═══ Text excerpt ═══
German sociologist Max Weber (1864-1920) defined the state as the institution that holds a monopoly on the legitimate use of coercion in a given territory. Through the police and military, the state—and only the state—may enforce authority. The use of violence by nonstate actors (terrorists, revolutionaries, criminals, vigilantes) occurs, and may even be understandable on occasion, but it can never be legitimate. Most superheroes, even unintentionally, play a subversive role because very few are officially licensed or commissioned by the state to use coercion to guard public order (except during World War II and the Cold War, when heroes such as Captain America and the Justice Society of America worked with the U.S. government to fight off Nazis, Soviets, intergalactic aliens, and other hobgoblins).1 Batman, however, is particularly subversive, especially in his “Dark Knight” incarnation (in the earliest stories, and again after 1986), because his concept of order and the good goes beyond the state; his use of violence is in addition to, though not in coordination with, the state. The challenge to the state’s monopoly on the legitimate use of violence is seen most clearly in Miller’s depiction of Batman in contrast with Superman and Commissioner Yindel.
The return of the Batman in DKR corresponds with a rise in violent crime in Gotham City (coincidentally, Miller’s story debuted in 1986 as crime was cresting in New York, the model for Gotham). The mayor is depicted as a poll-watching, weak politician who has no position on Batman’s activities until one is imposed on him by an aide. When the time comes to choose a successor for the retiring Commissioner Gordon, the mayor selects Ellen Yindel. Yindel had a brilliantly successful career fighting crime in Chicago, but Chicago is not Gotham. Yindel’s inability to understand Gotham underlies her relationships with Gordon and Batman. She correctly realizes that she is inheriting a situation where there is virtual anarchy. But her effort to impose order depends on a “black and white” interpretation of the law that sees the Batman as a vigilante and, by definition, a criminal. She justifies this position, saying, “[d]espite Gotham’s plague of crime, I believe our only recourse is law enforcement. I will not participate in the activities of a vigilante. Therefore, as your police commissioner I issue the arrest order for the Batman on charges of breaking and entering, assault and battery, creating a public menace.”
═══
- _Goal_: Which four kinds of nonstate actors does the excerpt on Batman and the state list in parentheses as examples of those whose use of violence "can never be legitimate"?
═══ Supplied information ═══
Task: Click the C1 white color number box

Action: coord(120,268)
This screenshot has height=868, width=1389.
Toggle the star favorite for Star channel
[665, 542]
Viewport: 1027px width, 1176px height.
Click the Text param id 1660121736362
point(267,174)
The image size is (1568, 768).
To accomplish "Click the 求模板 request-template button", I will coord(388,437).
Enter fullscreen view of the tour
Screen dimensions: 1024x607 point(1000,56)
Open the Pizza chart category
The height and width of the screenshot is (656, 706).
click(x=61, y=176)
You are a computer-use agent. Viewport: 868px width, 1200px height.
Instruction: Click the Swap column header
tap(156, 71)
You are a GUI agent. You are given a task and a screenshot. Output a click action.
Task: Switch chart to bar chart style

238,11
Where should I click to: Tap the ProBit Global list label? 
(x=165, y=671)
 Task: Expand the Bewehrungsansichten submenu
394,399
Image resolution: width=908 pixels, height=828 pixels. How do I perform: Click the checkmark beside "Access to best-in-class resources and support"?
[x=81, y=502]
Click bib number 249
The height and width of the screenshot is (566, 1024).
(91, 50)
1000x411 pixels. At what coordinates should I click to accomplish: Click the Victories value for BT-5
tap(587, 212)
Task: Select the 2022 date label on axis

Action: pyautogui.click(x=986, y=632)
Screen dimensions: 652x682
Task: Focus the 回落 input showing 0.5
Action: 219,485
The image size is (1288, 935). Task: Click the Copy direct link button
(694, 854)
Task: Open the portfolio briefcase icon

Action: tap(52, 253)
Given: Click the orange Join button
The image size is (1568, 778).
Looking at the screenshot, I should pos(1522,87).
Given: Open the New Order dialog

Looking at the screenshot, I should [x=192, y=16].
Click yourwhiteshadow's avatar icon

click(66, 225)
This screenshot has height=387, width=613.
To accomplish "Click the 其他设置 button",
═══
- _Response_: Terrorists, revolutionaries, criminals, and vigilantes.